▸ Work to do: Copy the items below word for word, starting with the line that contains "Given: Open the Credit card tab" and continuing through the line that contains "(x=518, y=263)", and leave the pictures out of your answer.
==== Material provided
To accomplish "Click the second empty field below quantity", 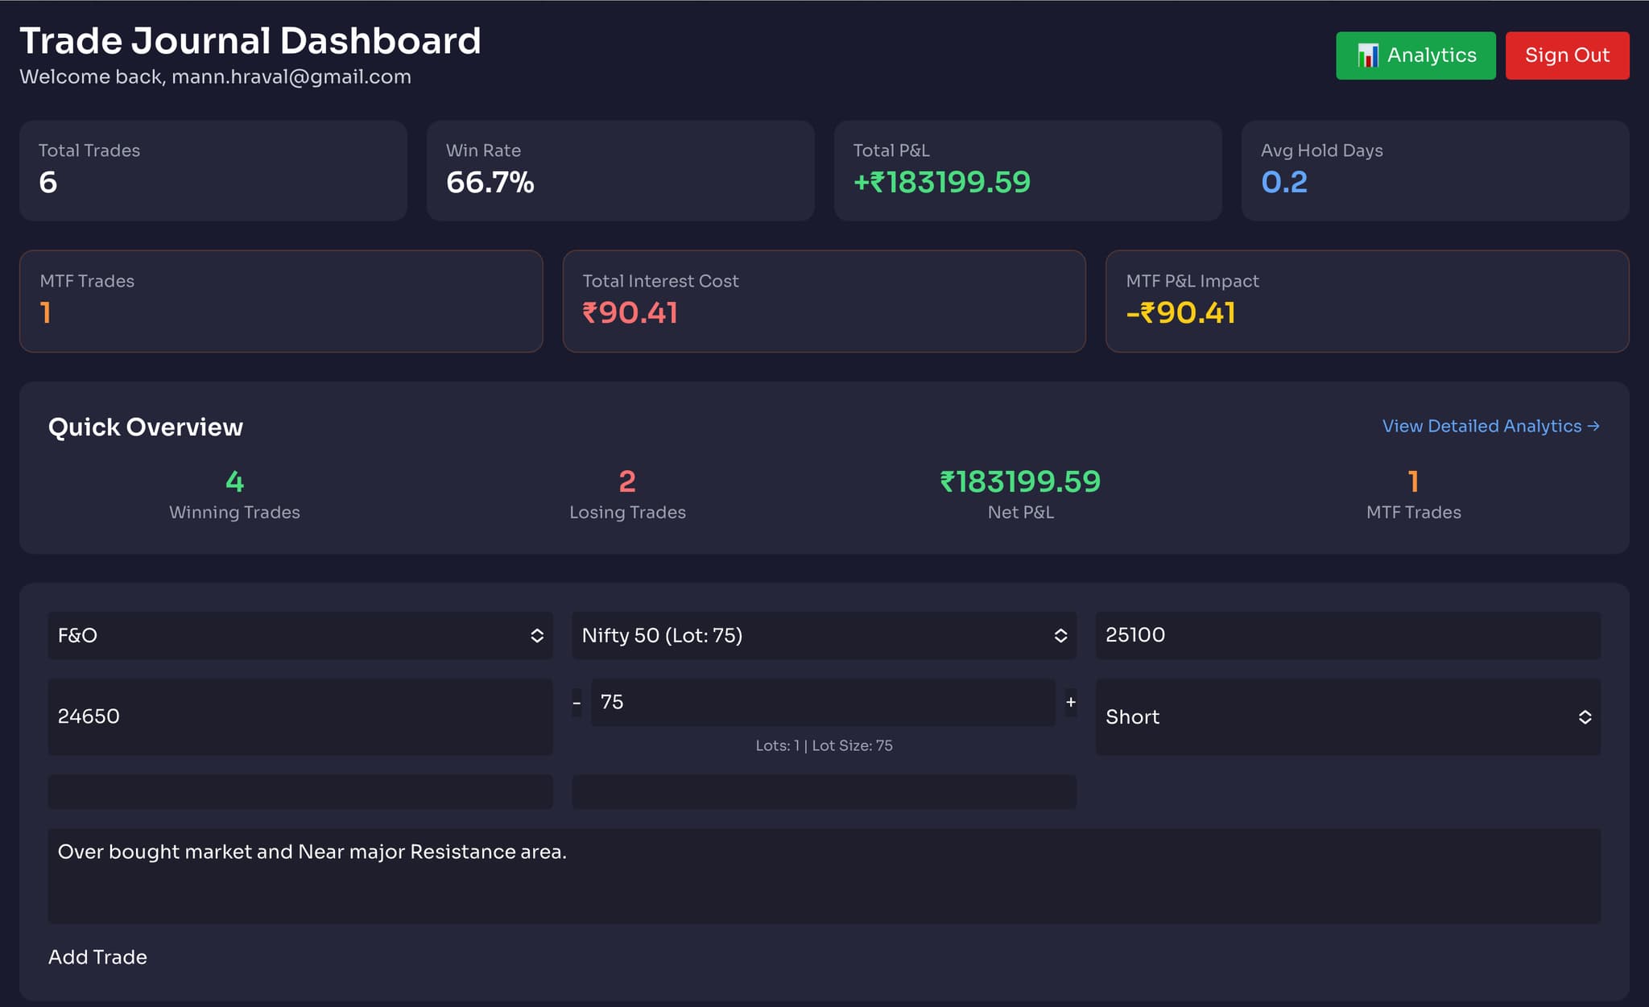I will (824, 792).
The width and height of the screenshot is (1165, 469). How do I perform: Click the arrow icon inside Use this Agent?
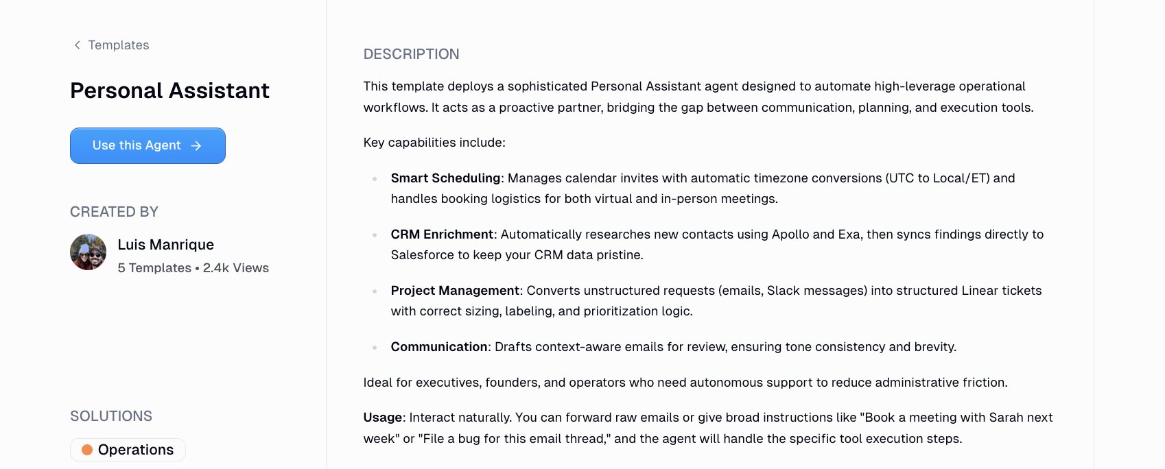pyautogui.click(x=197, y=145)
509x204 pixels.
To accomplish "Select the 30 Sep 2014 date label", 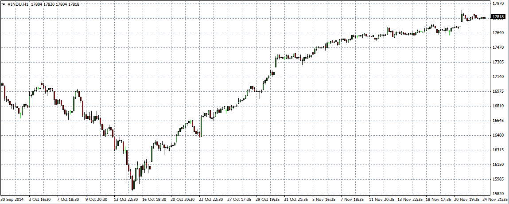I will [x=12, y=200].
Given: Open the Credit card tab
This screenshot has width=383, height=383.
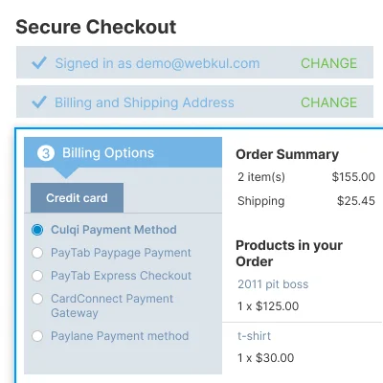Looking at the screenshot, I should [77, 198].
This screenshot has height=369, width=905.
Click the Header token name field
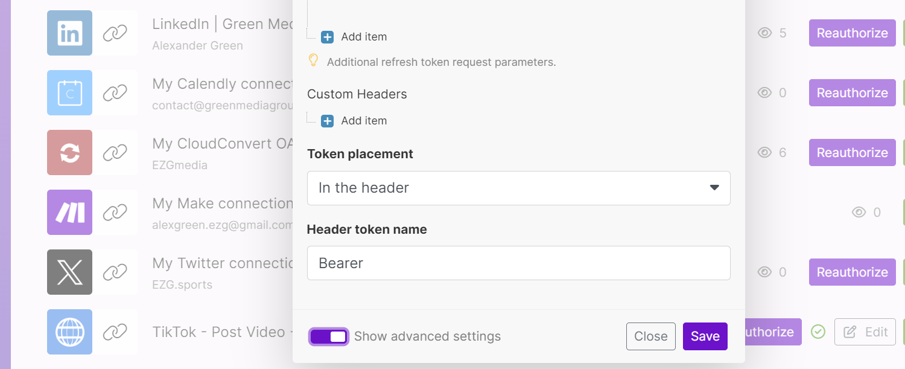(x=518, y=263)
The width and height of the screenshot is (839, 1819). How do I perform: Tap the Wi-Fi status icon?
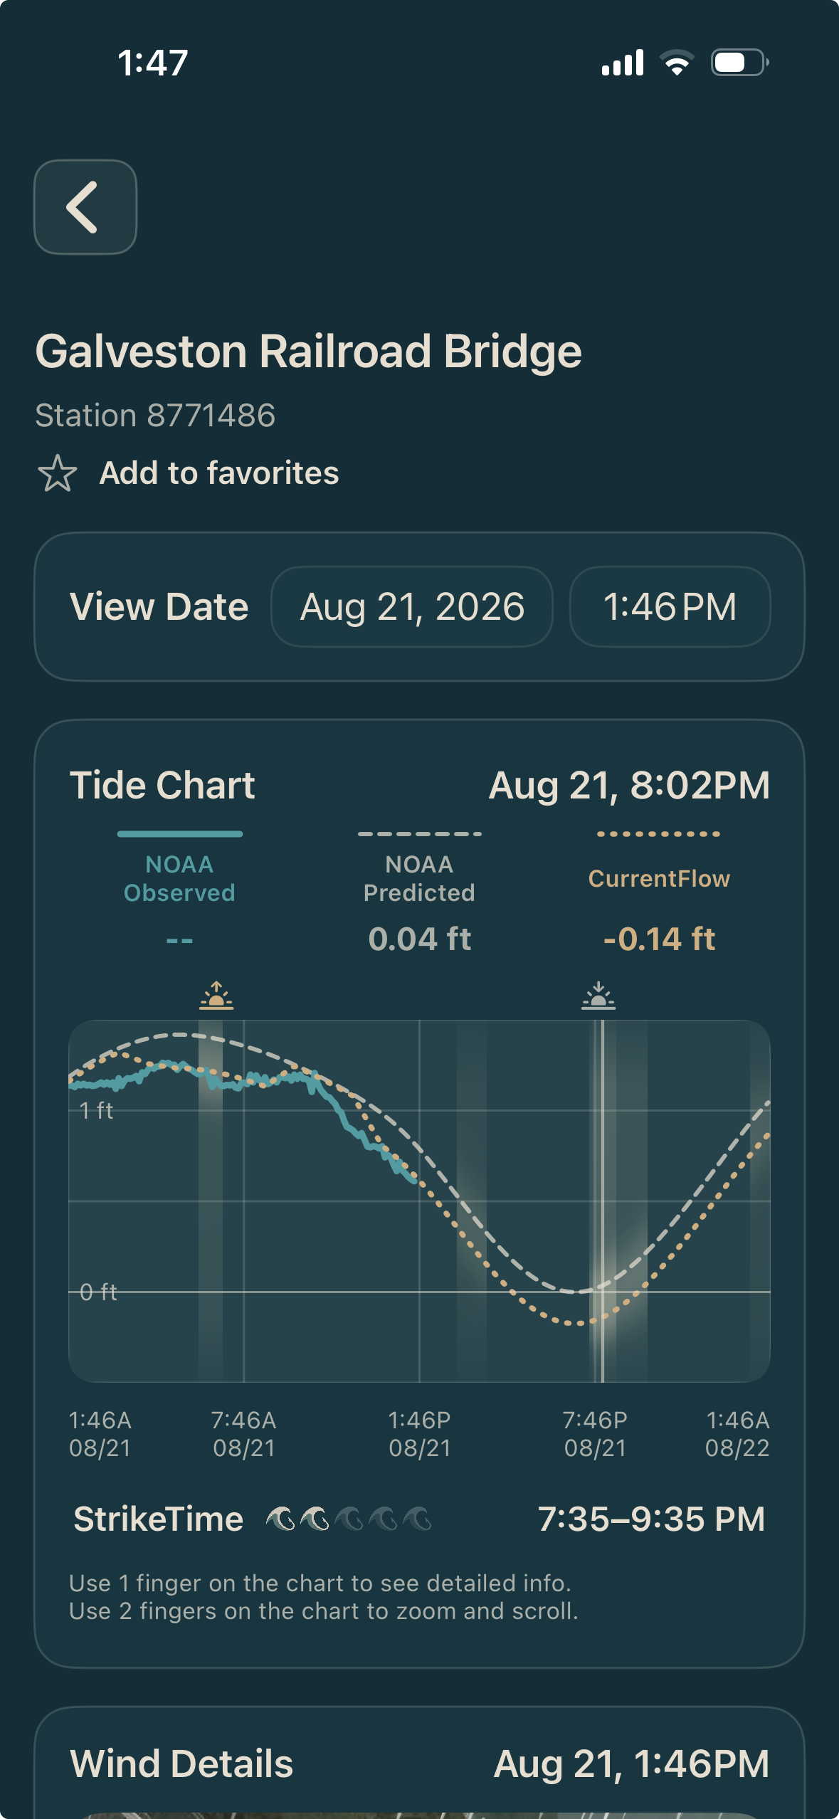(677, 63)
========
▸ Response below:
Given: Open the Credit card tab
This screenshot has width=383, height=383.
Looking at the screenshot, I should [77, 198].
This screenshot has height=369, width=905.
Click the Header token name field
(x=518, y=263)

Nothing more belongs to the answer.